Exercício curto a. Segundo a matéria sobre o "trem da alegria" no Senado, em que ano o processo foi apresentado?

Trecho apresentado.
---*---

Disputa judicial por “trem da alegria” no Senado se arrasta há 33 anos
Ação pede que servidores sem concurso voltem a regime CLT. Rollemberg, Roseana Sarney e Agaciel Maia estão entre favorecidos por medidas
Depois de trinta e três anos e duas sentenças, uma disputa judicial envolvendo o maior “trem da alegria” da história do Senado Federal se arrasta no Tribunal Regional Federal da 1ª Região (TRF-1). O processo, de autoria dos advogados Pedro Calmon e Jonas Candeia, foi apresentado em 1985 e contesta a efetivação como servidores, sem a realização de concurso público, de mais de 1,5 mil funcionários contratados pela Casa, naquele ano.
Por duas vezes, juízes de primeira instância acataram o pedido e determinaram a anulação parcial do ato. Os servidores entraram com recurso e, desde 2014, a ação está parada e o imbróglio se alonga. Levantamento da reportagem aponta que, caso a sentença fosse executada hoje, mais de 650 do total de servidores nomeados pelos atos seriam atingidos. Desses, cerca de 150 ainda estão ativos e o restante já se aposentou. Os números refletem os beneficiados pela medida que ingressaram no Senado entre outubro de 1983 e dezembro de 1984, segundo o Portal da Transparência da Casa.
Por enquanto, o cenário permanece o mesmo, mas deixa um rastro de insegurança jurídica entre os envolvidos na questão. Apesar de ser a maior, a medida não foi a única do tipo a ser realizada no Senado. Entre os nomes beneficiados pelos “trens da alegria”, estão figuras conhecidas, como o do governador Rodrigo Rollemberg. Aparecem ainda na lista a ex-governadora do Maranhão Roseana Sarney e o líder do governo da Câmara Legislativa, deputado distrital Agaciel Maia (PR). No caso mais recente, estagiários se tornaram servidores.

---*---

Material fornecido.
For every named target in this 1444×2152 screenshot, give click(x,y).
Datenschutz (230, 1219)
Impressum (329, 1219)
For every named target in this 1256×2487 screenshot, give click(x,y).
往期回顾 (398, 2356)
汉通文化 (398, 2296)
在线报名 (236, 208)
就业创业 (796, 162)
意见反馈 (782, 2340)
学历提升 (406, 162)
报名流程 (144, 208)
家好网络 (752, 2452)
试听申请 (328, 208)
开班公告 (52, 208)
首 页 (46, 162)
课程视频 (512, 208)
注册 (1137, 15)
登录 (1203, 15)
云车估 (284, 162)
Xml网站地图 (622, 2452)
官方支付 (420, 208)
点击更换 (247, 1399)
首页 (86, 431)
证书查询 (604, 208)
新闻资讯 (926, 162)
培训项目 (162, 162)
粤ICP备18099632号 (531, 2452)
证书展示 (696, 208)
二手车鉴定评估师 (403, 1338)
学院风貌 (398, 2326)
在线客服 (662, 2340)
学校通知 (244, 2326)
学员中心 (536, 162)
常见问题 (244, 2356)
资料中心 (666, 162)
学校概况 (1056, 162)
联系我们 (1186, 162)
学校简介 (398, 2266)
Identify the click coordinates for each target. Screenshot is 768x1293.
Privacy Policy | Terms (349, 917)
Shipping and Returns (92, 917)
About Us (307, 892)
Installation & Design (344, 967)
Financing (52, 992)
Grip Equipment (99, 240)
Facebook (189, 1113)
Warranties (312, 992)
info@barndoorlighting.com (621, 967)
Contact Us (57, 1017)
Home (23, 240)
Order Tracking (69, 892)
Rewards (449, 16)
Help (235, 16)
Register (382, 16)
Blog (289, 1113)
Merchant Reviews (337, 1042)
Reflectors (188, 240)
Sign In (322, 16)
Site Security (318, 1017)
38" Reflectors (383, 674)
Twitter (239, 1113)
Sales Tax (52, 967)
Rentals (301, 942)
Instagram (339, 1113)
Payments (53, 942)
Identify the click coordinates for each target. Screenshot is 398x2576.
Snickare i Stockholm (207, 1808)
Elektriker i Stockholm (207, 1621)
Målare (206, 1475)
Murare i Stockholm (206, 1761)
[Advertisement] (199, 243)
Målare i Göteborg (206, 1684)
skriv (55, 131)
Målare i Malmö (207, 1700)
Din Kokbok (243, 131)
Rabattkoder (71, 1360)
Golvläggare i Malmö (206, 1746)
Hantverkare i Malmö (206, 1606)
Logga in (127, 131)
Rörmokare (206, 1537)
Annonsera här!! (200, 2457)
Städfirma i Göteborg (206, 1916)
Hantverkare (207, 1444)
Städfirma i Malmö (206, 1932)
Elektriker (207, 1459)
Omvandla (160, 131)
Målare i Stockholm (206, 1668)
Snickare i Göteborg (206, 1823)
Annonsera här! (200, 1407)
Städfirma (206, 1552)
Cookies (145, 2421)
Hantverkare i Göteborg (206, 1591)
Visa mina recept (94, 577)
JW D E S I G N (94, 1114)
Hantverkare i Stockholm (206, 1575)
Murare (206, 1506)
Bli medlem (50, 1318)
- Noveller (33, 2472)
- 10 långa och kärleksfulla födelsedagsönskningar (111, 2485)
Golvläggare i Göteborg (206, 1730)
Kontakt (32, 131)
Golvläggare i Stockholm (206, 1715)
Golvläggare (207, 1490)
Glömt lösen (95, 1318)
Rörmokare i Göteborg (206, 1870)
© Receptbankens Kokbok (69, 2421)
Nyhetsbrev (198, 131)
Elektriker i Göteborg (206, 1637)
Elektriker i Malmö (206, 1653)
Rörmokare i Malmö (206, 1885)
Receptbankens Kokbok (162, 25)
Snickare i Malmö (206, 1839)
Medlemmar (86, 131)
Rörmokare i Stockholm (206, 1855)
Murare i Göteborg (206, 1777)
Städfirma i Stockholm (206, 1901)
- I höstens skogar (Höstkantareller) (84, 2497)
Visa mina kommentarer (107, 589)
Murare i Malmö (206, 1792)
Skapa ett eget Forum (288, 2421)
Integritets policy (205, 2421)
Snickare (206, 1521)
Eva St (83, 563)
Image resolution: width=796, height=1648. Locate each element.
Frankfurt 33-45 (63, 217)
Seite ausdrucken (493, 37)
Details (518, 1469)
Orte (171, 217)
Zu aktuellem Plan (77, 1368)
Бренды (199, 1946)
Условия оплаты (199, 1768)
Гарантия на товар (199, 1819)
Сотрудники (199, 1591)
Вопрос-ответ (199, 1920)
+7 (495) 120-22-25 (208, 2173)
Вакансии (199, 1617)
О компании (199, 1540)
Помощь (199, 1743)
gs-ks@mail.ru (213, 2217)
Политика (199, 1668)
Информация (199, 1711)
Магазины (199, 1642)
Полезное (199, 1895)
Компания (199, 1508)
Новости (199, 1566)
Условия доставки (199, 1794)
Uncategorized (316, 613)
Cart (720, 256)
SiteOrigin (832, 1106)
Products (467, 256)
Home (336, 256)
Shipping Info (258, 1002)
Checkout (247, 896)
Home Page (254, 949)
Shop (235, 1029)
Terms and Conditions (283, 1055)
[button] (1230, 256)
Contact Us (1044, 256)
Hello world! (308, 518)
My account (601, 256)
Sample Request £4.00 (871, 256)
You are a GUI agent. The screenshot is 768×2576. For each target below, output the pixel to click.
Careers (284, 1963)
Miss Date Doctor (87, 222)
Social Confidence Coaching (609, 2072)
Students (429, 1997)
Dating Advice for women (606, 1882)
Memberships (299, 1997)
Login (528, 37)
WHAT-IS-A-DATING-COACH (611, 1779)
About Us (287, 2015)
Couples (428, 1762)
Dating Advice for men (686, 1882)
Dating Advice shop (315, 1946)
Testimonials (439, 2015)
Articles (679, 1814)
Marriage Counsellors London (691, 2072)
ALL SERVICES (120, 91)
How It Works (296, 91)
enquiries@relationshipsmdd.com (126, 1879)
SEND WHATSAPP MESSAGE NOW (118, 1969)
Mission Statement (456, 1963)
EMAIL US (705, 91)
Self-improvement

---*---

Exercício curto b. Copie fielmente as entradas que ficam entre as linhas com "Sign In (322, 16)" e "Eva St (83, 563)", incluindo essas duas.

Resposta escrita a. Em 1985.

Resposta escrita b.
Sign In (322, 16)
Site Security (318, 1017)
38" Reflectors (383, 674)
Twitter (239, 1113)
Sales Tax (52, 967)
Rentals (301, 942)
Instagram (339, 1113)
Payments (53, 942)
Identify the click coordinates for each target. Screenshot is 398x2576.
Snickare i Stockholm (207, 1808)
Elektriker i Stockholm (207, 1621)
Målare (206, 1475)
Murare i Stockholm (206, 1761)
[Advertisement] (199, 243)
Målare i Göteborg (206, 1684)
skriv (55, 131)
Målare i Malmö (207, 1700)
Din Kokbok (243, 131)
Rabattkoder (71, 1360)
Golvläggare i Malmö (206, 1746)
Hantverkare i Malmö (206, 1606)
Logga in (127, 131)
Rörmokare (206, 1537)
Annonsera här!! (200, 2457)
Städfirma i Göteborg (206, 1916)
Hantverkare (207, 1444)
Städfirma i Malmö (206, 1932)
Elektriker (207, 1459)
Omvandla (160, 131)
Målare i Stockholm (206, 1668)
Snickare i Göteborg (206, 1823)
Annonsera här! (200, 1407)
Städfirma (206, 1552)
Cookies (145, 2421)
Hantverkare i Göteborg (206, 1591)
Visa mina recept (94, 577)
JW D E S I G N (94, 1114)
Hantverkare i Stockholm (206, 1575)
Murare (206, 1506)
Bli medlem (50, 1318)
- Noveller (33, 2472)
- 10 långa och kärleksfulla födelsedagsönskningar (111, 2485)
Golvläggare i Göteborg (206, 1730)
Kontakt (32, 131)
Golvläggare i Stockholm (206, 1715)
Golvläggare (207, 1490)
Glömt lösen (95, 1318)
Rörmokare i Göteborg (206, 1870)
© Receptbankens Kokbok (69, 2421)
Nyhetsbrev (198, 131)
Elektriker i Göteborg (206, 1637)
Elektriker i Malmö (206, 1653)
Rörmokare i Malmö (206, 1885)
Receptbankens Kokbok (162, 25)
Snickare i Malmö (206, 1839)
Medlemmar (86, 131)
Rörmokare i Stockholm (206, 1855)
Murare i Göteborg (206, 1777)
Städfirma i Stockholm (206, 1901)
- I höstens skogar (Höstkantareller) (84, 2497)
Visa mina kommentarer (107, 589)
Murare i Malmö (206, 1792)
Skapa ett eget Forum (288, 2421)
Integritets policy (205, 2421)
Snickare (206, 1521)
Eva St (83, 563)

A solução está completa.